Our families don't exsist in vaccums and for every great Karate instrutor out there ....there is a terrible dance instructor that would curl even the most jaded persons toes....do you tell mom & dad? or do you become a star? the star right....btw I can't even point my toes...that gift was given to another . So was the lovely instructor who taught her all about the REAL world...YIKES!!! There is a story we can all tell about how we got where we are and it is all based on choices...good ones bad ones , but choices....I wish sometimes I could make ones again but then I don't because NOW I love my life. Ask me tomorrow .....but for NOW I am content in where my choices have brought me.
Re: "Soccer•Swim•Ski" personal stamp
Board: Dead Horses, Lemurs, and Kittens!
Reply to: #59970 by Kirbert
Dec 31, 2006 8:09pm
Thread (disabled) Board
That is a great question. I still struggle with that one, but I can assure you that it was not something that my folks did or even could have done. I moved out at 18 and picked up that nasty habit hanging around the people I worked with. It is an ongoing struggle. I typically do not smoke, but from time to time even though I have had physical trouble which I attribute to substance abuse I will still smoke. Children are influenced the most by their parents, but the bad decisions they make, unless taught by their parents, are not the parents fault. Everyone goes through bad decisions. I don't think the kids that acted on the letterbox the way they did made the decision to do so on their own. Their part in it was their decision, but I am almost certain it was a group effort. It almost always is.
At any rate, this has been a great debate, but I am going to bed. It is 10:00 PM here and 1/1/2007 will be here when I wake up. I am not going to wait up for it. Happy New Year to you, Kirbert, and to everyone else. Perhaps a resolution to make better decisions is in order for all of us. IrishRef, for instance picked Nevada over Miami. Go figure! Good night, all.
Re: "Soccer•Swim•Ski" personal stamp
Board: Dead Horses, Lemurs, and Kittens!
Reply to: #59968 by Kirbert
Dec 31, 2006 8:33pm
Thread (disabled) Board
Quote But writing obscenities in a log book doesn't qualify here. That is a sign of bad parenting, period.

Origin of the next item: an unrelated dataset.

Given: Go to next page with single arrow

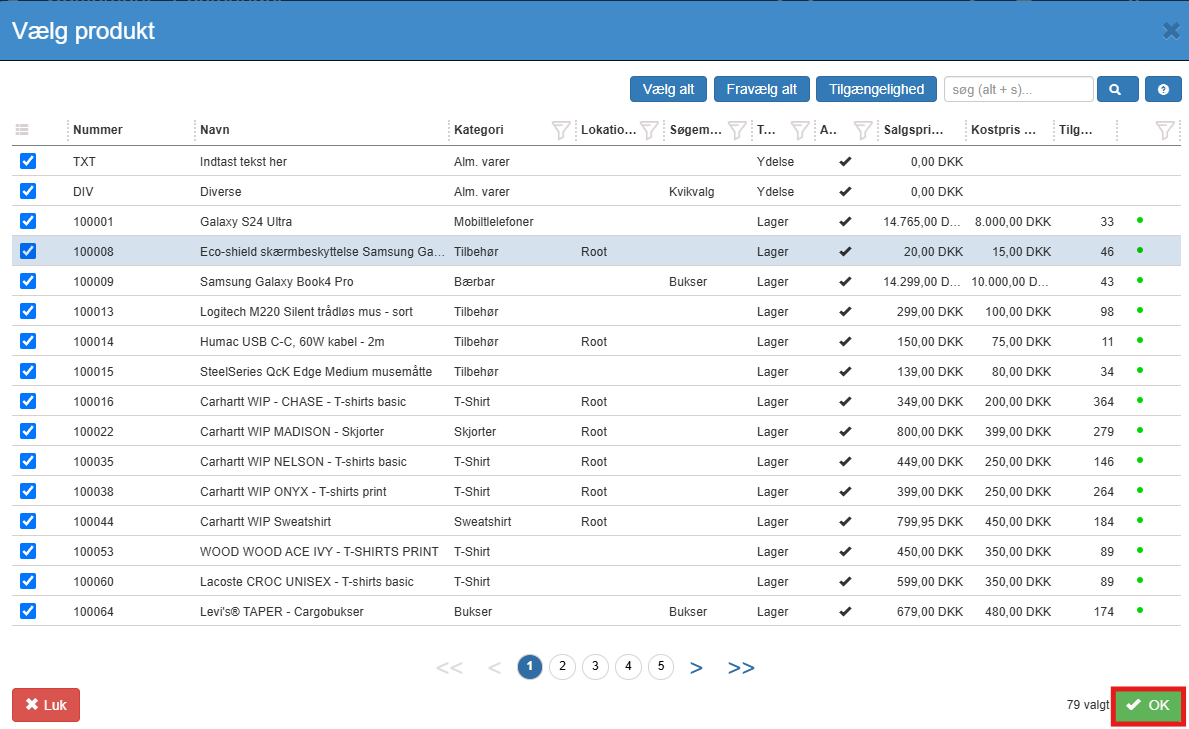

I don't know what to think about that log book! I think it's possible it was muggled by some people who invented the family of rotten children and their powerless parent. I recall being on a trail with my little doxie one day when some young people walked by. My dog thinks walks are for meeting friends and looked at these people for her usual and expected petting and tricks. (She does the tricks, the people do the petting). These people raised my hackles by their dress and body language. When they passed me, my dog stopped and looked around expectantly. Those people stopped too and began to discuss loudly what they liked to do to little dogs. I scooped her up and high tailed it back to a part of the trail with more people. I suppose I gave them the reaction they were looking for, but i couldn't take a chance that it was all talk.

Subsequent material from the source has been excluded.